A bunch of millionaires who look like TV weathermen agonize over how best to keep you from getting free medicine.

A bunch of millionaires dressed like TV weathermen agonize over how best to keep you from getting discount antibiotics.

Those of us with recently re-dislocated shoulders and $35,000 insurance deductibles can go straight to hell and fuck ourselves again, as the federal government has decided overwhelmingly that, as a nation, we must conquer Afghanistan and then leave, but that we must not offer any sort of public health insurance. Those two issues are not strictly connected, but still. According to the New York Times, Senate majority leader Harry Reid (D–NV, net worth $3–$6 million) announced a compromise last night among 10 Senate Democrats that would eliminate government-run health insurance, but retain the possibility of allowing individuals to buy into the same group plans currently offered to members of Congress. It will also let people aged 55 to 64 buy into Medicare, which is not too terribly helpful for the nation, considering that age group contains the lowest percentage of uninsured adults of any demographic in America.
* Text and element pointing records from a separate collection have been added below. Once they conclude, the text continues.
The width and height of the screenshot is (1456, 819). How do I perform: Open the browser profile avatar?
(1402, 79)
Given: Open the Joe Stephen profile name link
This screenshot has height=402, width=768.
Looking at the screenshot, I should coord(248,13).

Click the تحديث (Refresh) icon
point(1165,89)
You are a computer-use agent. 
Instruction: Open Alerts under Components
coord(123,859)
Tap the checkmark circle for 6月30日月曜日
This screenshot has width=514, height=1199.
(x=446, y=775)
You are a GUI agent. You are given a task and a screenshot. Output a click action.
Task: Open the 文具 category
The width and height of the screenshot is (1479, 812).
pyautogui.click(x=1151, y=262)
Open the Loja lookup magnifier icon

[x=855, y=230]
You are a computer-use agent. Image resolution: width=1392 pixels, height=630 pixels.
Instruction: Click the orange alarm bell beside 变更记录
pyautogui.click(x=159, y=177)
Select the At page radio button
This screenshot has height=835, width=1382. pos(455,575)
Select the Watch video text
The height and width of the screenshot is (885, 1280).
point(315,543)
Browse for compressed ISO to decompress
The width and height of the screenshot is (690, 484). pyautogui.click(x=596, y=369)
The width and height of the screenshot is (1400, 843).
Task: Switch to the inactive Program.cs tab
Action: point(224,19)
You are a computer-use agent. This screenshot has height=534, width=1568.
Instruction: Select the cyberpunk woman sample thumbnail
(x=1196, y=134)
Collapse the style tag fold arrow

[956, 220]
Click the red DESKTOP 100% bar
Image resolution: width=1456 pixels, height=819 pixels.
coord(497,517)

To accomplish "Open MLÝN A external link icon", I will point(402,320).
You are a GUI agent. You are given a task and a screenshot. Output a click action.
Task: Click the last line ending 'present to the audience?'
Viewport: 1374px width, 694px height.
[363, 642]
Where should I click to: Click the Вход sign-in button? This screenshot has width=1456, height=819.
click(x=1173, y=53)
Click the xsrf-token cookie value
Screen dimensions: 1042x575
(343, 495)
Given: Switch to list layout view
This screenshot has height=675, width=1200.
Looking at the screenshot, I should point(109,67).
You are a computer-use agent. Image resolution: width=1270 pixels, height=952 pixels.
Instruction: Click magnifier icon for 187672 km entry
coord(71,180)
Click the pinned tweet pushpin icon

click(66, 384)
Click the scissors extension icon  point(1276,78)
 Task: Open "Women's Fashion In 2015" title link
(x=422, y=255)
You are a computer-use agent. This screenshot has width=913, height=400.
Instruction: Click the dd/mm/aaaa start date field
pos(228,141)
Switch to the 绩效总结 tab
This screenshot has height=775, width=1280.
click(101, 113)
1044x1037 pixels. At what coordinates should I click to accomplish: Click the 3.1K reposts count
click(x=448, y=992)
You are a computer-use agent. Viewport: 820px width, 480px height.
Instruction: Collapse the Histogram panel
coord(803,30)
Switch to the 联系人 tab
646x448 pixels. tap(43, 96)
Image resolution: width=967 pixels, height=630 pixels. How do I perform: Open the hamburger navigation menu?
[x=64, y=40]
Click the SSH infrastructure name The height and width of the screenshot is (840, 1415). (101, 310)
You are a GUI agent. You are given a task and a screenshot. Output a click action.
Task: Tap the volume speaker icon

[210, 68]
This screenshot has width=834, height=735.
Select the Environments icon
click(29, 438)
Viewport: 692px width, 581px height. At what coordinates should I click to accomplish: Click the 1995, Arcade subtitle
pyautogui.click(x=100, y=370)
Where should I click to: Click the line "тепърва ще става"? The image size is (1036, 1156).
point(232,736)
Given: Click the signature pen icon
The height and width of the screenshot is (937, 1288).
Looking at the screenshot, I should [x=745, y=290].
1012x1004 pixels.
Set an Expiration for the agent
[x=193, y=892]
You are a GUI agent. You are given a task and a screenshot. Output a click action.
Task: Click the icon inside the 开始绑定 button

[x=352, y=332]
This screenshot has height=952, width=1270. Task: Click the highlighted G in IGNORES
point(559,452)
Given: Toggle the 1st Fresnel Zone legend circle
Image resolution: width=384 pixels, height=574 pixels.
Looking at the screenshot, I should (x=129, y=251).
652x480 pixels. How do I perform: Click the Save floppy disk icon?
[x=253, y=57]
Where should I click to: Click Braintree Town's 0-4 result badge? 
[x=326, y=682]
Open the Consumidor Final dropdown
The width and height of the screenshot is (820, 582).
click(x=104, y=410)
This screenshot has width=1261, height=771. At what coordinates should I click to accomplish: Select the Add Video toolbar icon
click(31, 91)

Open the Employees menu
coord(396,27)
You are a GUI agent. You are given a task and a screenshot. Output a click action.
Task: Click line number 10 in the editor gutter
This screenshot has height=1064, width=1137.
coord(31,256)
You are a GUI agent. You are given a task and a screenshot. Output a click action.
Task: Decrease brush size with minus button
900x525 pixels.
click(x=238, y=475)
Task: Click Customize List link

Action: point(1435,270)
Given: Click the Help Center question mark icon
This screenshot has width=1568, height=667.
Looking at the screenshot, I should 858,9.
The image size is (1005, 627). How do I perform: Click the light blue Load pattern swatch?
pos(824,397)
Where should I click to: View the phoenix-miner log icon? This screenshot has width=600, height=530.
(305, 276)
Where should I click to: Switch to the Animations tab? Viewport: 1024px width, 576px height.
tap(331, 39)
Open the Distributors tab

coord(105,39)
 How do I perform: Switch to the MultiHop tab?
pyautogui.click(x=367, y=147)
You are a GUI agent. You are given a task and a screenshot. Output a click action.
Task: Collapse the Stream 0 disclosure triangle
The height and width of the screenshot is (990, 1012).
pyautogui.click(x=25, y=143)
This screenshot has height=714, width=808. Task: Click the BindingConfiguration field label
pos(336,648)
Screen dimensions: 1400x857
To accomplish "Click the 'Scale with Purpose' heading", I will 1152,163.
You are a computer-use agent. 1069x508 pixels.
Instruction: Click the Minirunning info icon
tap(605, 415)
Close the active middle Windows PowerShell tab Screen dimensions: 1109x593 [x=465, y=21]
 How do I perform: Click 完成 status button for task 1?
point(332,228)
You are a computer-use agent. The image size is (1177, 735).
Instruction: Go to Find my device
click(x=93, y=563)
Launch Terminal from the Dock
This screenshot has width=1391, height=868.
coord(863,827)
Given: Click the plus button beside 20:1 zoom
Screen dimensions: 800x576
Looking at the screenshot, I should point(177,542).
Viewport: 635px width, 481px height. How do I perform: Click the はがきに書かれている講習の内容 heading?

Such compromises are necessary, though, in order to get moderate and liberal Democratic senators to agree to pass some sort of health care reform bill. Notice that sentence did not contain the word “Republican.” That’s right, Combat! readers: the Democratic Party, which enjoys a sixty-seat majority in the Senate and controls both the House and the presidency, in its continuing effort to pass the centerpiece of its legislative agenda for this election cycle, has rejected a measure that 68% of Americans support because it has been forced to compromise with itself.